» **What to produce**
Would you transcribe the lines running from the one that holds "Task: Select the Humidity radio button" to the last line of the records? Leave every picture out.

Dataset entries:
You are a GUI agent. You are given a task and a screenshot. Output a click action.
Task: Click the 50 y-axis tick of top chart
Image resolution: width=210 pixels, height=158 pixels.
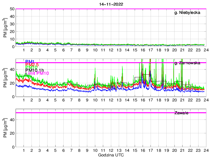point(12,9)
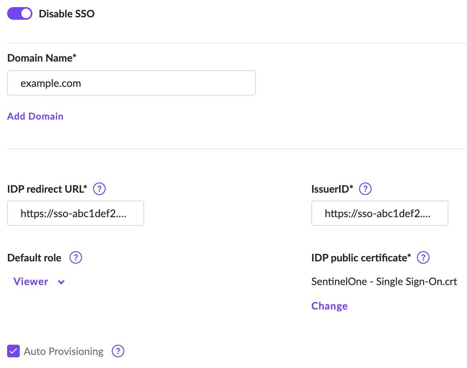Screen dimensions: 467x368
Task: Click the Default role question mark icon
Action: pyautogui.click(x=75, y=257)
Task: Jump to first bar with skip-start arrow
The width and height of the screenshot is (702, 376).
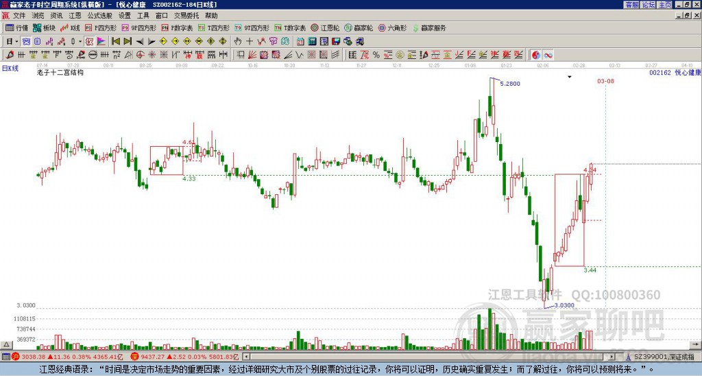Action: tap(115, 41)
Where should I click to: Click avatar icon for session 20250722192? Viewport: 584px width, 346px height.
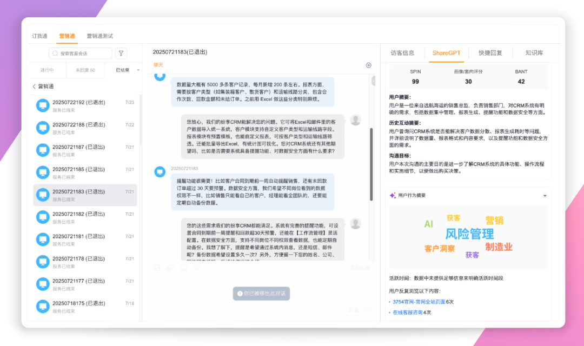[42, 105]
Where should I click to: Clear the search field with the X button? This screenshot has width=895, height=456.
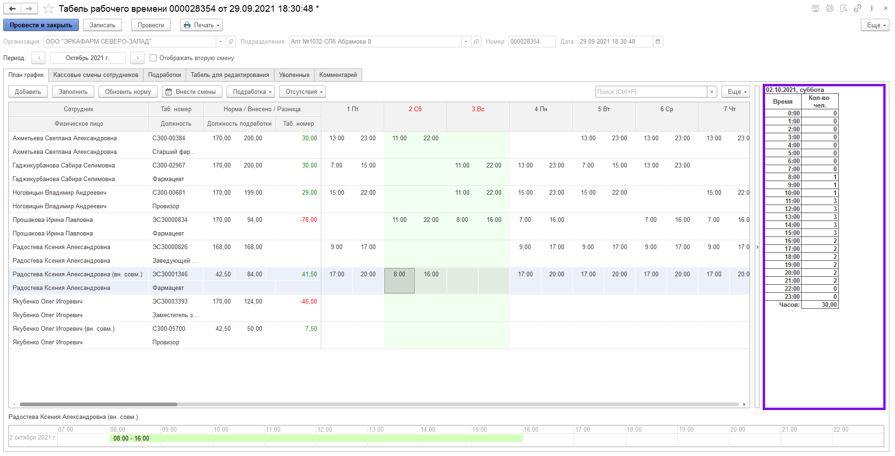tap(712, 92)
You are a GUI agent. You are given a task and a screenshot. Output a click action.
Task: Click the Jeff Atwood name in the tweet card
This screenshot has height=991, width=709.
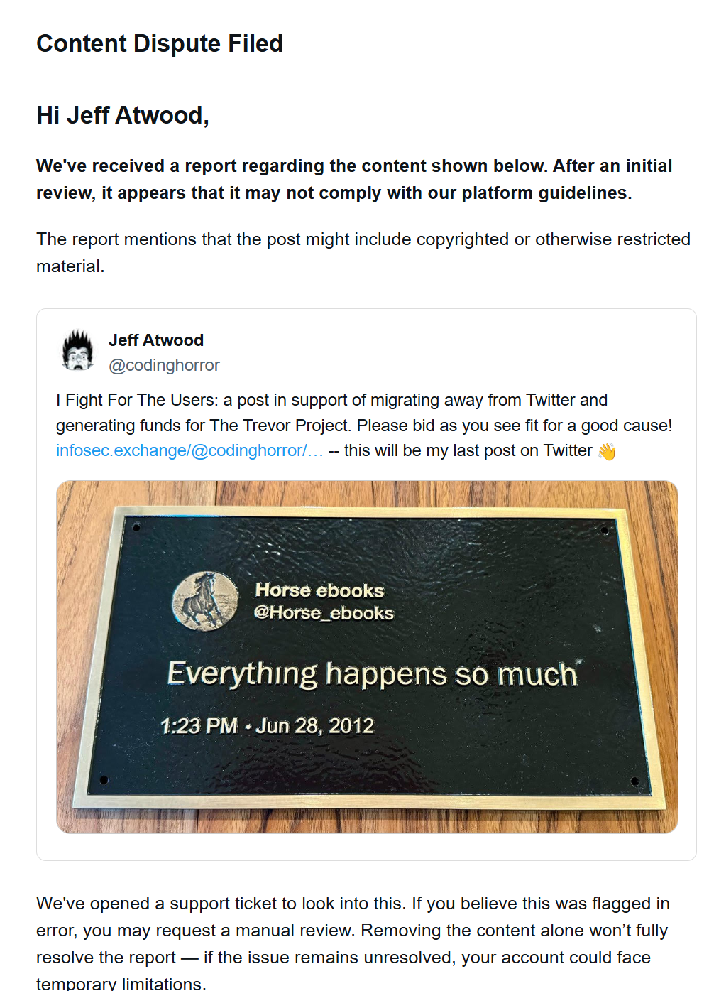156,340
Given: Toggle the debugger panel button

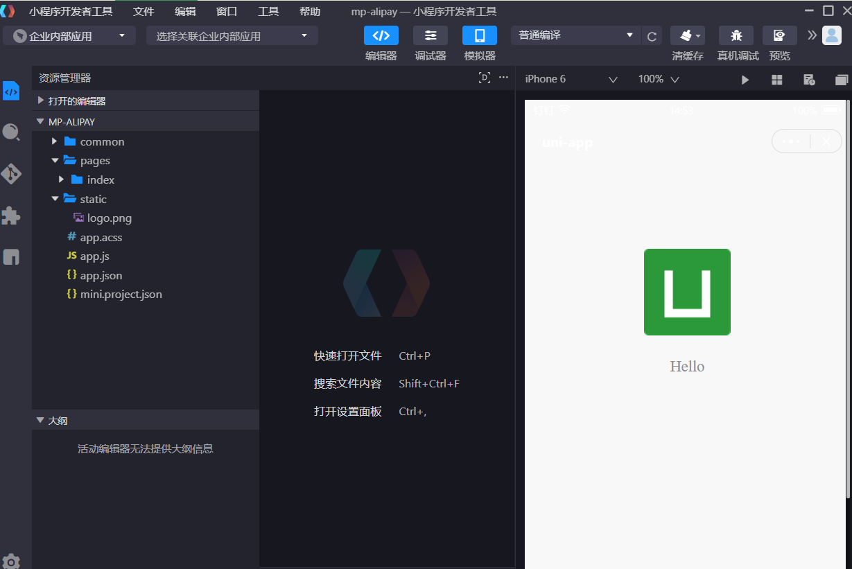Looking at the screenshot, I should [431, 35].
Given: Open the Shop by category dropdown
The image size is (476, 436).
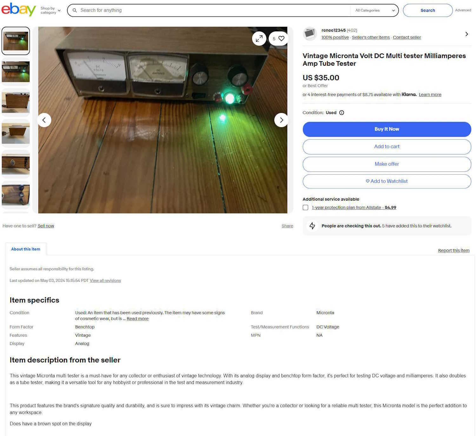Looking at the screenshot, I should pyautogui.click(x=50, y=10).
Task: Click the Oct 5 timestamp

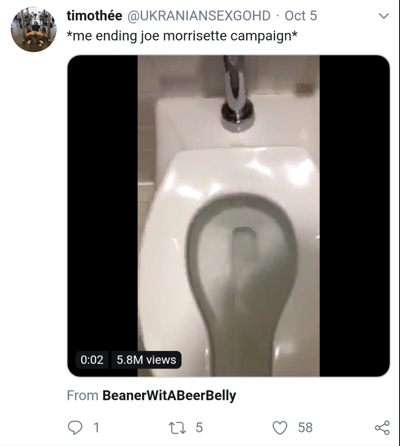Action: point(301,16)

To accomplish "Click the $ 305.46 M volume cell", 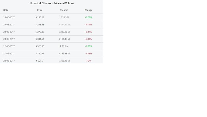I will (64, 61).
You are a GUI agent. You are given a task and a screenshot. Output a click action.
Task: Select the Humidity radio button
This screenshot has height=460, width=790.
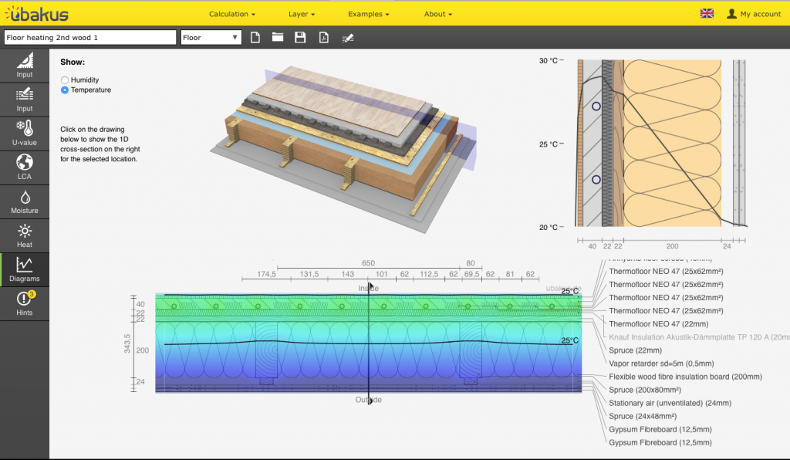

» **Solution to this exercise**
Task: Select the Humidity radio button
This screenshot has height=460, width=790.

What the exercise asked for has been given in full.